08.10.2019 Zivilrecht

OGH: § 870 ABGB – Anfechtung wegen Zwangs

Nach der Rsp kommt es für die Beurteilung, ob die Furcht gegründet ist, nicht auf die objektive Situation, sondern auf die subjektive Einstellung des Bedrohten an, weil ein vermeintlicher Zwang nicht schwächer wirkt als der wirkliche Zwang


Schlagworte: Irrtumsanfechtung, (nicht ernst gemeinter) Zwang, Verjährung
Gesetze:

 

§ 870 ABGB, § 1487 ABGB

 

GZ 3 Ob 130/19t, 29.08.2019

 

OGH: Wer von einem anderen durch List oder durch ungerechte und gegründete Furcht zu einem Vertrag veranlasst wurde, kann diesen gem § 870 ABGB anfechten. Das Anfechtungsrecht wegen Zwangs verjährt – anders als jenes wegen Arglist – gem § 1487 ABGB in drei Jahren ab Wegfall der Zwangslage.

-- Auszug aus Daten --
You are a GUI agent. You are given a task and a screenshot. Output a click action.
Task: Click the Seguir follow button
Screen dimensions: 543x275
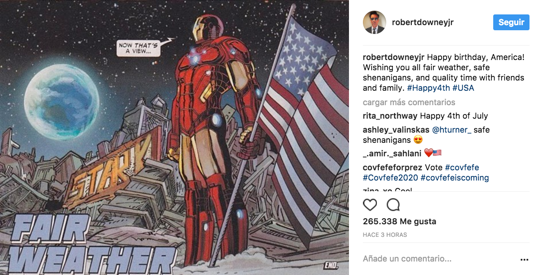(x=511, y=22)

-- Deine Aufgaben --
A. Beantworte diese Fragen zur Entscheidung über die Anfechtung wegen Zwangs:
(i) Welche Geschäftszahl (GZ) hat die Entscheidung?
(ii) Worauf kommt es nach der Rsp an, wenn man beurteilt, ob die Furcht gegründet ist?
(iii) In welcher Frist verjährt das Anfechtungsrecht wegen Zwangs, und ab wann läuft sie?
B. Schreib aus der Entscheidung über die Anfechtung wegen Zwangs ein Stück genau ab: Fang bei den Worten „OGH: Wer von“ an und hör nach „Wegfall der Zwangslage.“ auf.
Die Zeilen sind eigenes Material und haben mit dem Text nichts zu tun.

-- Antworten nach Nummer --
A.
(i) 3 Ob 130/19t
(ii) Auf die subjektive Einstellung des Bedrohten, nicht auf die objektive Situation.
(iii) In drei Jahren ab Wegfall der Zwangslage.

B.
OGH: Wer von einem anderen durch List oder durch ungerechte und gegründete Furcht zu einem Vertrag veranlasst wurde, kann diesen gem § 870 ABGB anfechten. Das Anfechtungsrecht wegen Zwangs verjährt – anders als jenes wegen Arglist – gem § 1487 ABGB in drei Jahren ab Wegfall der Zwangslage.